6.5

Shirley Loses Sight of Its Own Beloved “Lost Girl” Narrative

Movies Reviews Elisabeth Moss
Shirley Loses Sight of Its Own Beloved “Lost Girl” Narrative

The opening scene of Shirley sets the stage for the kind of women we can expect to take us on this strange, seductive journey. And even in a time where I’m pretty sure we need to abolish both the police and white people as a whole, I found myself excited by a young white woman named Rose, sometimes called Rosie (Odessa Young). Riding the train. Engrossed in a New Yorker story called “The Lottery.” She gets to the ending, and breathlessly tells her husband Fred (Logan Lerman) how it went down. How a woman was stoned to death by an entire town … and her own children, too. Her husband is repulsed, and because Rose is a gorgeous white woman with a stunning red lip, and those sweet, wavy 1950s curls, we expect her to be repulsed as well.

But she’s not. She’s fascinated, thrilled, horrified … and turned on. ‘Okay,’ I thought to myself, as Rosie, high off Shirley Jackson’s haunting story, fucks her husband in the train bathroom. “You got me.

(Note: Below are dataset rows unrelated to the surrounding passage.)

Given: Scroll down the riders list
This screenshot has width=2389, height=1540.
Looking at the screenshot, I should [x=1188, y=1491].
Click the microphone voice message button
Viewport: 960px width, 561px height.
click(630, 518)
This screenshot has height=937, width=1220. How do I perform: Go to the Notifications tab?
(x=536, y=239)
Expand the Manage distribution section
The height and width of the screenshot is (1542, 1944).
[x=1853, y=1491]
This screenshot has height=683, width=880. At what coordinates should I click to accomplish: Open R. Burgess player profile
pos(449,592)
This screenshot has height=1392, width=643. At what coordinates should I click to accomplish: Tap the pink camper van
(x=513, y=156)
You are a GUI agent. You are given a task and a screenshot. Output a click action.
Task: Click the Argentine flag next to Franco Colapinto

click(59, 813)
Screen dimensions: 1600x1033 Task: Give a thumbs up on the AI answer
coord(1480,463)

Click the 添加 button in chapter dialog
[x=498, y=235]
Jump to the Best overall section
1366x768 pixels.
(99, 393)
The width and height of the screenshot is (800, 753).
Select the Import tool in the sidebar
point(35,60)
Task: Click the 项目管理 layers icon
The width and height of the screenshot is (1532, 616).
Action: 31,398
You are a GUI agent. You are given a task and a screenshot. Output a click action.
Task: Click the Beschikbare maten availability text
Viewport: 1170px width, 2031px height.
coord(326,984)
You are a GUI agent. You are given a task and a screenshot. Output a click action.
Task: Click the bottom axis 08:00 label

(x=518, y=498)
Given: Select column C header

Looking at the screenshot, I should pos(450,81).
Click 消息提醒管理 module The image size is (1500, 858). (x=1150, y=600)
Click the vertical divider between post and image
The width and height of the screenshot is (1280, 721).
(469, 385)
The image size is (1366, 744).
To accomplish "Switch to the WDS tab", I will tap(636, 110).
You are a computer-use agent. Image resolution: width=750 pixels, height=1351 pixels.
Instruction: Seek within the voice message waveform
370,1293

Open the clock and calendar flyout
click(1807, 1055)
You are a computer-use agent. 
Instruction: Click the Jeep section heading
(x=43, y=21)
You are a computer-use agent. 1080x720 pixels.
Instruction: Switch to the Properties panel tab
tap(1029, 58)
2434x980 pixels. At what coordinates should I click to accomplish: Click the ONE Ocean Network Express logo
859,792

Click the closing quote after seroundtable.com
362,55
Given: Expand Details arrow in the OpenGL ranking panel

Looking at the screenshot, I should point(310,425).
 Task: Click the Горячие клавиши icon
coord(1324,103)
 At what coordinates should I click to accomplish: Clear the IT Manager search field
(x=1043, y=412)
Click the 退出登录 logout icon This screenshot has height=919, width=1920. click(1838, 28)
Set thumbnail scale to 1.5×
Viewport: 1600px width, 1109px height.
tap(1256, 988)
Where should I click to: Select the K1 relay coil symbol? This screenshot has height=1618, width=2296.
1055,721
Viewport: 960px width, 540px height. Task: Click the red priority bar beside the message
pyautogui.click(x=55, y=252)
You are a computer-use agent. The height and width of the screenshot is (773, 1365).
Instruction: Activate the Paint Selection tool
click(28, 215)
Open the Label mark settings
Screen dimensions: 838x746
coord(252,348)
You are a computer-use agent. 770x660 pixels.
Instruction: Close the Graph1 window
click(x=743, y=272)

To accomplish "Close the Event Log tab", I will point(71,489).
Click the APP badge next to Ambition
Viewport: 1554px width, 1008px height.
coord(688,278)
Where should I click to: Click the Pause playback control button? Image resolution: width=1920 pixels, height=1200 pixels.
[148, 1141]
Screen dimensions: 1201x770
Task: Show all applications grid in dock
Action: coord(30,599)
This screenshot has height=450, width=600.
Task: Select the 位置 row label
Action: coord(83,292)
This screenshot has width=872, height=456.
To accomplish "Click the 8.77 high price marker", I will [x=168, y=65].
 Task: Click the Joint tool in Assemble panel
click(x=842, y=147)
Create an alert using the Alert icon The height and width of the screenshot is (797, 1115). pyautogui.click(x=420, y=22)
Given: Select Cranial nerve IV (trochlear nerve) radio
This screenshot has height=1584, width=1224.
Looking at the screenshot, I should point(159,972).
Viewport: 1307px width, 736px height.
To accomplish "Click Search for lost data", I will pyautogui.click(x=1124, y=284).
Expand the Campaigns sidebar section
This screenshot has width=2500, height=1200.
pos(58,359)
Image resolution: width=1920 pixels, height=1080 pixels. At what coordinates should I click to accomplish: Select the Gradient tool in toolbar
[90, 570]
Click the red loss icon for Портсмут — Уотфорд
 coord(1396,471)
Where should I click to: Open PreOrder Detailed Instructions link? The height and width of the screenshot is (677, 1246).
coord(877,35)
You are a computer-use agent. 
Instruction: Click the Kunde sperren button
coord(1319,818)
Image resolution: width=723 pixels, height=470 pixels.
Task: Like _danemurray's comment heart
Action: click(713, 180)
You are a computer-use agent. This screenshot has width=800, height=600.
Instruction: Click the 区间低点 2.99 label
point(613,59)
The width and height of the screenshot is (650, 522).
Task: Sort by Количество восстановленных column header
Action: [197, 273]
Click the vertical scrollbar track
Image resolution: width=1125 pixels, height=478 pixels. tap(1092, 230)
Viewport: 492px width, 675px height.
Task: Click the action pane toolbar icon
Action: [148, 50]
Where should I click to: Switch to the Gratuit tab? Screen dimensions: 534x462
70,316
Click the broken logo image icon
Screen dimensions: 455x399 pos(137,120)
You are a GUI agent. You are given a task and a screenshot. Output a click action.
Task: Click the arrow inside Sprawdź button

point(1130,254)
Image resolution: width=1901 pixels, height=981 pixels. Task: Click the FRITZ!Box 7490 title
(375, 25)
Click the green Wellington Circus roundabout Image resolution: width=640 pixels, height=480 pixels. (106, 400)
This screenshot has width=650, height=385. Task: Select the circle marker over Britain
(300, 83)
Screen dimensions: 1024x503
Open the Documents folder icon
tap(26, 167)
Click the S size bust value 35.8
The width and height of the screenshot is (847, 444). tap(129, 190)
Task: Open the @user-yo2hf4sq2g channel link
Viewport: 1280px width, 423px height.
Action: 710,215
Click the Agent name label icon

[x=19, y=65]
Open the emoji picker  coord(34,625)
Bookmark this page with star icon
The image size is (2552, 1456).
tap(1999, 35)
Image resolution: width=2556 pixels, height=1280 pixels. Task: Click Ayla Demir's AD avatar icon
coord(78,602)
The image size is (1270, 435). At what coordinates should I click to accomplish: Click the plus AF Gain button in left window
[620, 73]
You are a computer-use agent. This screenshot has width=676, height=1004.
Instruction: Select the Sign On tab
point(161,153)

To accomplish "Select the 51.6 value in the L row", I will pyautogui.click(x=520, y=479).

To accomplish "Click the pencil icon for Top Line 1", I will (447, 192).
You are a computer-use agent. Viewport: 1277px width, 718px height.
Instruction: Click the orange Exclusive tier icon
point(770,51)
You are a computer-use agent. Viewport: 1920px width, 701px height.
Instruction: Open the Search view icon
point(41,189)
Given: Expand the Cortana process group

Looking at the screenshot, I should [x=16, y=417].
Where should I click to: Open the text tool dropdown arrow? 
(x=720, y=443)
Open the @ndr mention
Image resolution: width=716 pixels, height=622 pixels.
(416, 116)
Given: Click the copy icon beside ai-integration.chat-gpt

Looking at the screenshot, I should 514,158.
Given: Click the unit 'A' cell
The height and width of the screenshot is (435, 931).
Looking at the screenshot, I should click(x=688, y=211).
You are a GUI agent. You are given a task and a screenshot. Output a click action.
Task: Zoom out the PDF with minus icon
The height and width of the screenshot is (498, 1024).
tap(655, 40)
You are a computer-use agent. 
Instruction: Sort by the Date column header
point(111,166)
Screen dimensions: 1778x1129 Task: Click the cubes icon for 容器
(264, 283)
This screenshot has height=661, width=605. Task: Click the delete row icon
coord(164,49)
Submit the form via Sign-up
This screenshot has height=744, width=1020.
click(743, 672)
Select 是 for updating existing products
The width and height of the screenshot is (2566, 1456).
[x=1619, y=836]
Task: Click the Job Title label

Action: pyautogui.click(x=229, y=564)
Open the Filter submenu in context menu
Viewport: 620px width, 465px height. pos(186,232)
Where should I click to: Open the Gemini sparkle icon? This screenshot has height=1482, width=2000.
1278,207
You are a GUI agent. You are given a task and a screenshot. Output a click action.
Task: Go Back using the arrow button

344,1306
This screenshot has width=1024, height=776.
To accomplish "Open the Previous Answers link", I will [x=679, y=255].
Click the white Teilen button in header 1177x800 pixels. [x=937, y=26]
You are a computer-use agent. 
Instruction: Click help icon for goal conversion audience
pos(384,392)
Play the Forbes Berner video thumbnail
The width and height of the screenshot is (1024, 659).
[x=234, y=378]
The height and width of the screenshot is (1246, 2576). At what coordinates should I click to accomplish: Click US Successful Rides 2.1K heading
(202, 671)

I’m in.”

And I was still in, as I’m sure you were, when we, along with Rose and her husband, make it to the home of horror author Shirley Jackson (Elisabeth Moss), where Jackson and her husband, Stanley (Michael Stuhlbargh, incredible as always), are holding court and celebrating the author’s latest work. Moss’s performance doesn’t always land perfectly in Shirley, but as a duo, she and Stuhlbarg are engaging to watch. It’s even more true for the duo of Shirley and Rose, who meet at the party, where Rose introduces herself as the wife of Stanley’s new assistant. Shirley, a curmudgeon disinterested in all manner of small talk, and seemingly unimpressed with anyone in her fanbase, tries to wave her off. But Rose won’t have it; she’s not like the other girls, the other casual fans of Shirley’s work. (And after that opening scene, we believe her.) She’s different, she promises Shirley. It’s a promise made by the film, too. And it’s a promise that isn’t completely honored.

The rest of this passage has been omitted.